MARK TAYLORsmallMark may no longer be a full-time UEP post-doctoral researcher, but he’s still a part of the team. He was responsible for secondary analysis of surveys and different forms of mapping of Manchester-Salford, Aberdeen, and Gateshead.

I’m now a lecturer in Quantitative Methods (Sociology) at the Sheffield Methods Institute, University of Sheffield; before that I worked at Manchester as a full-time researcher and at York as a teaching fellow. Before that I did my doctoral work at Oxford about disentangling the relationship between cultural capital and educational and occupational attainment using cohort data.

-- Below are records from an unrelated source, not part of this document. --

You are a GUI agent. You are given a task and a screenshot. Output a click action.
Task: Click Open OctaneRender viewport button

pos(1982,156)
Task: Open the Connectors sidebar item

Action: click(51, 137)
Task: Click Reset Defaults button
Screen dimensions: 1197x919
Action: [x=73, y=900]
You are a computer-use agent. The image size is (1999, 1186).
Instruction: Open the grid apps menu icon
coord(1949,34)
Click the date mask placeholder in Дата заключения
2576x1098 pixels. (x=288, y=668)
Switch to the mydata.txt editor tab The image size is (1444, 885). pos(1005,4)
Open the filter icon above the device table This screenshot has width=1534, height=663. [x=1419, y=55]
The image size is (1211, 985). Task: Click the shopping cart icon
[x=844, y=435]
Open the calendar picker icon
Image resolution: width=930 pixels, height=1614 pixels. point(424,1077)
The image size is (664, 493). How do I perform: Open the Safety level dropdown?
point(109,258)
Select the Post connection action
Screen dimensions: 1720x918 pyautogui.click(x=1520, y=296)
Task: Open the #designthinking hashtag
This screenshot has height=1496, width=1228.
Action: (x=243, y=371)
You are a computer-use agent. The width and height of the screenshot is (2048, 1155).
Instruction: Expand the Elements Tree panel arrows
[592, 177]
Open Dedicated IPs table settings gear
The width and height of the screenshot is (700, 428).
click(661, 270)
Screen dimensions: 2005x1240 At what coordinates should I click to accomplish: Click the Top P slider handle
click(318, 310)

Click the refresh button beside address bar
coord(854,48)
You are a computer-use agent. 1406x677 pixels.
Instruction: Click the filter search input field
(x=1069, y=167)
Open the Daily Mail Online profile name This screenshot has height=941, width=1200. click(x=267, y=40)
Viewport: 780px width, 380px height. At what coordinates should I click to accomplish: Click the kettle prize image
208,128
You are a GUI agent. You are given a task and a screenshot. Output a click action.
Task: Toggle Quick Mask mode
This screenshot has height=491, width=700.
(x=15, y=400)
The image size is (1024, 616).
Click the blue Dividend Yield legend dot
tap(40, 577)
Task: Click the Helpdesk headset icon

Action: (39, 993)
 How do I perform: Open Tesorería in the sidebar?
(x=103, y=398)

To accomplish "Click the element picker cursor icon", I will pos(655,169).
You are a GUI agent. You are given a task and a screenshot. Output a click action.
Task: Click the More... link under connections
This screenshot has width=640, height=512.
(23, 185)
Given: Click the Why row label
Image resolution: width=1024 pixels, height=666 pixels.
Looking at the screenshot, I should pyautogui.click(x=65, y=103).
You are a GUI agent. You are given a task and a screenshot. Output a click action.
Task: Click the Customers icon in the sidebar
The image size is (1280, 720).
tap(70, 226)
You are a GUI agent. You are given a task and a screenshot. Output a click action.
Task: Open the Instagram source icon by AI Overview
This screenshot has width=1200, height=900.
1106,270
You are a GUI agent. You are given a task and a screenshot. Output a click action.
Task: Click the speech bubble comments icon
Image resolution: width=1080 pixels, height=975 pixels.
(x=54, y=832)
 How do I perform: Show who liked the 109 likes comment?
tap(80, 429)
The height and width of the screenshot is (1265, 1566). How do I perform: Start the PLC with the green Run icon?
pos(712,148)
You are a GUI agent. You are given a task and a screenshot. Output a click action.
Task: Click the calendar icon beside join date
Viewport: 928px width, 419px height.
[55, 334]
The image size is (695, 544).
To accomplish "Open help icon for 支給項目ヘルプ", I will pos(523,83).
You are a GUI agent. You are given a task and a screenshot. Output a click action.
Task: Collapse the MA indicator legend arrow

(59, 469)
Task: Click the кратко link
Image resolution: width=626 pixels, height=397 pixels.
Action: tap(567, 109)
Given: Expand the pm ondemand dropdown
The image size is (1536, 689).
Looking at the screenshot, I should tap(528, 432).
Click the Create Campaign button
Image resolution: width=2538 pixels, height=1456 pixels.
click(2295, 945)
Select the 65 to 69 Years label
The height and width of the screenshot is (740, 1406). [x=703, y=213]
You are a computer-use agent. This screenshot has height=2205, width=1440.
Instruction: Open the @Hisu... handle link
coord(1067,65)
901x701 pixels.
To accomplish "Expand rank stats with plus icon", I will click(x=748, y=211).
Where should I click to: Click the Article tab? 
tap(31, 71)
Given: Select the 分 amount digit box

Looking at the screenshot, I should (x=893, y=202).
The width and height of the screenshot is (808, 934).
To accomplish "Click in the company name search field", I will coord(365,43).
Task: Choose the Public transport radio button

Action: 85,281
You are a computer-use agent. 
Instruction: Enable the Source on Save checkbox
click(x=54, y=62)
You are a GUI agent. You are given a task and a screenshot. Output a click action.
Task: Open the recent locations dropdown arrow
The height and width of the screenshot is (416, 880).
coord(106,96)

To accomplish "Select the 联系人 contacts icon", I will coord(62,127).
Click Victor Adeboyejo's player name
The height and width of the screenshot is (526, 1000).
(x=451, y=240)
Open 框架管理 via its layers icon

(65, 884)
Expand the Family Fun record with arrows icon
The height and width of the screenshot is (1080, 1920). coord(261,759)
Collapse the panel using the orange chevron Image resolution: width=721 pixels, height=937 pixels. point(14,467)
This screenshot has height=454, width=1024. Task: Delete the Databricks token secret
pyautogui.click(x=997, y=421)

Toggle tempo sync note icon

Broadly, I’m interested in the relationship between culture and inequality, and how we can use quantitative methods to investigate it. I’ve written about social class, music, and what it’s like to be an early career researcher in research projects that involve coproduction, and I’ve talked about all those things plus quantitative approaches to coproduction, romantic novels, maps, and lots more.

In the secondary analysis of surveys, I’m interested in understanding how data that’s previously been used to investigate formal culture can be analysed to shed light on different kinds of activities. The main survey I’m using is Taking Part, which has been heavily used before in understanding people’s participation in formal culture, in sport, and in volunteering; I’m trying to understand how these things fit together, particularly when you take everyday activities into account, and how this maps onto issues of social inequality.

In the cultural ecosystems, I’ve been using information on demographics, on participation, and on cultural and community assets at very local levels in order to understand how and whether different forms of participation have distinct local signatures. This has involved combining data from a range of official sources, such as the census, with data that’s been revealed to us more informally.

MARK TAYLORMy insistence on how cultural consumption is socially stratified goes out the window when I start banging on about the relative (moral, aesthetic, etc.) merits of different kinds of video games, which only gets more tiresome when its difficult 2D platformers. I’ve spent much of the last ten years in bands with people who are now in better, more successful bands.